18 NOVEMBER 1972, Page 30

London

Good eating in night clubs

Anthony Shields

Good eating in what? The raised eyebrow is understandable. People who go to night clubs don't usually eat in them, and I don't usually blame them. On the whole you'd get better food at a dog track, and the bill for the night club food might make you think you'd been to a dog track — on one of those nights when all your fancies get left in the traps or knocked over on the bends. No, people who go to night clubs don't go for the food. They go for the floorshow, perhaps, or the late-night dancing, or the girls.

There have to be exceptions, of course, and there's just enough space here to discuss one of them, the most exceptional night club in this respect that I've come across in a dissolute adult lifetime that goes back at least as far as our present queen's coronation.
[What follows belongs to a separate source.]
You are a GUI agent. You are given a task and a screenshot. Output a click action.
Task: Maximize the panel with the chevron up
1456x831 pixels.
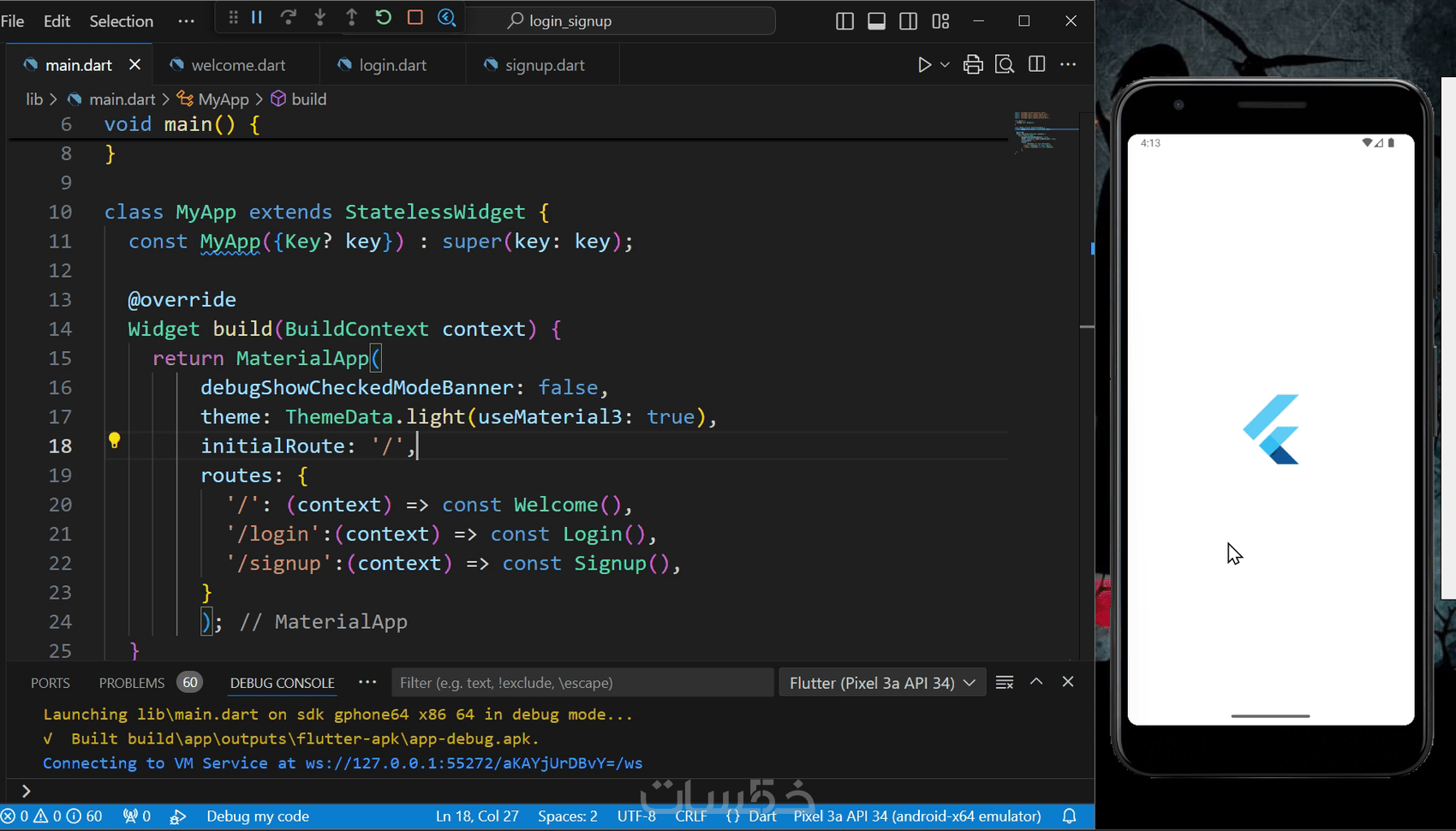pyautogui.click(x=1036, y=682)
It was in the same year as that (1953, f or the dullards at the back) that the Eve Club opened in subterranean premises in Regent Street that had formerly accommodated a succession of such haunts tracing back to the bottle-party heyday of the 'thirties. You'd pass it by day and never know it was there. Only after dark does its bright puce name-sign announce that things are buzzing down below.
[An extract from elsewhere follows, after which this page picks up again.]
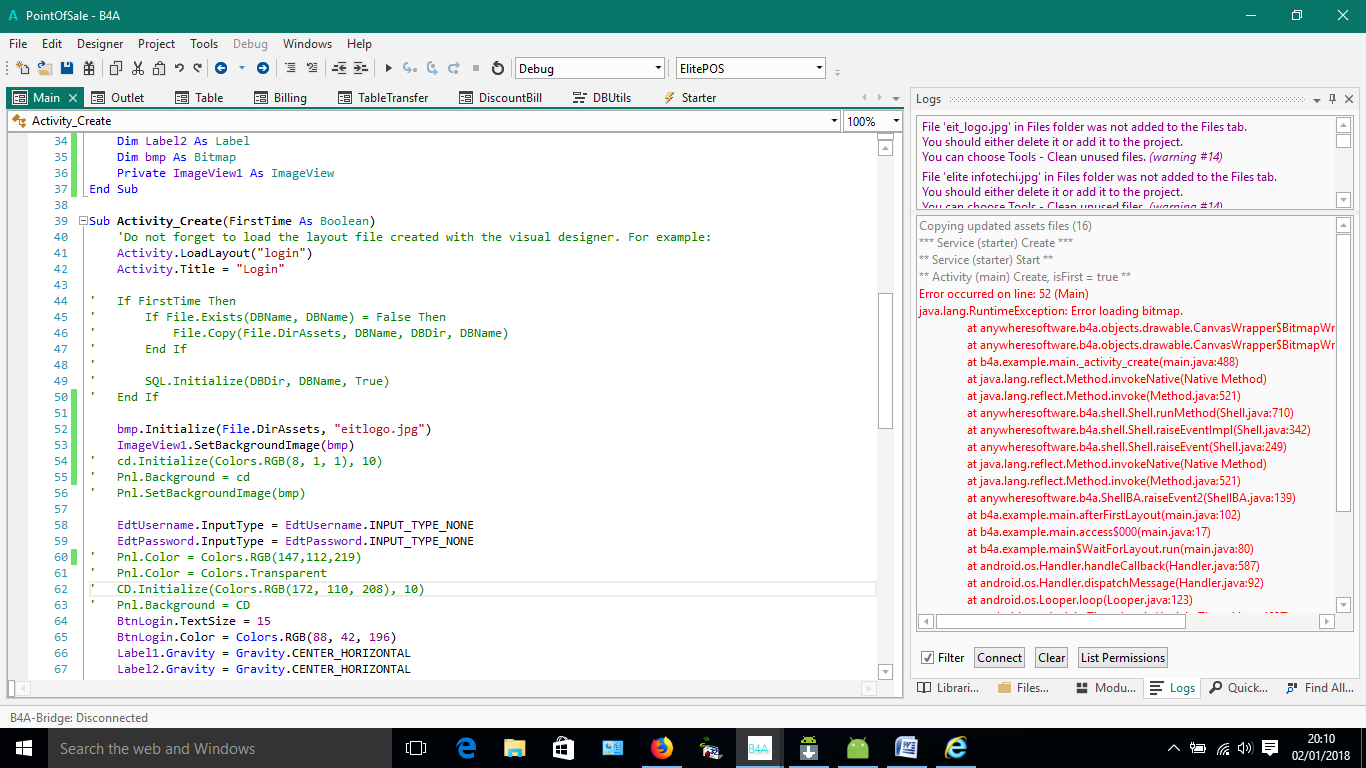This screenshot has height=768, width=1366.
Task: Save the current project
Action: coord(65,68)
Not that they buzz all that much at opening-time, which is 8.30. The chefs are on hand no doubt, preparing the ingredients with which they are later to work their delectable magic, but in the 'room ' itself the waiters and cigarette girls are standing around wondering whether they're going to go snowblind from looking at the tablecloths. Rarely is there anything doing for nearly an hour — when the early-bird customers nip in under the wire to take advantage of the 'all-in terms offered to those who arrive before 9.30. The terms aren't cheap. The Eve is not, you understand, for peasants. But the night out is not going to cost you an arm and a leg. £6.95 will cover your entrance fee, an aperitif, a half-bottle of Heidsieck, a three-course dinner, brandy and coffee — plus, of course, the music, the dancing and the show. If you think that's excessive, let me shock you to your socks and tell you that there's at least one Mayfair night club where the half-bottle of champagne alone would cost you the same amount.

Mr Jimmy O'Brien, the urbane Irishman who runs the Eve with his wife, Helen (a former ballerina from Bucharest), has devoted a lot of effort to breaking down the well-founded opposition of gourmets to eating in night clubs, but it's a long haul. Most of the customers still tend to turn up around midnight or later, so he knows they've dined elsewhere. He can't help wincing a little when they mention it, though.
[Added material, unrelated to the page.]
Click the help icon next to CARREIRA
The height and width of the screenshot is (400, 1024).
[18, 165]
In fact, it's they who should be wincing at what they've missed. What they'd probably expect, on general night-club form, is smoked salmon, grilled steak and ice cream. What they could get are all the luxury ' standards ' from Beluga to Crêpes Suzette, a splendid selection of ' classics ' and some superb specialities.

I've never, I think, had anything at the Eve that was indifferently prepared, cooked or served; but there are, perhaps, some dishes on which a little more loving care is lavished than on others. The Filets de Sole en Papillote is, I suspect, one of them: grilled fillets of sole on a bed of mushrooms with asparagus tips, soft roe and scallop, sealed in oiled paper, ovencooked. The Rognons Flambees — kidneys fried in butter with chopped parsley, drenched in brandy and served alight — bring out the pyromaniac in me. And I snub all the other puddings, however tempting, in favour of another delectable bonfire — the house variation on Crêpes Suzette — which involves wrapping pancakes around sliced bananas and cooking them in butter, fruit juices and Pernod.

Diners at the Eve have another advantage over the mere drinkers: they're offered the full run of the wine list (not just the champagnes) and those in the mood for expansive and expensive oenological adventure might spread themselves on a rare chateau-bottled claret or burgundy at £8 or £9 the bottle. There are cheaper wines, of course, but no plonks.

The night-club scene in London has changed a great deal over the last two decades, with the rise in popularity of the discotheques on the one hand and the gaming clubs on the other. Great names of the past, like Ciro's, are gone, and others have fallen, after many changes of ownership, into various degrees of disrepute. And there are so many fine restaurants and restaurant clubs in London nowadays that there is little incentive for an old-style night club to keep a civilised table, but it's agreeable to be able to commend one which does.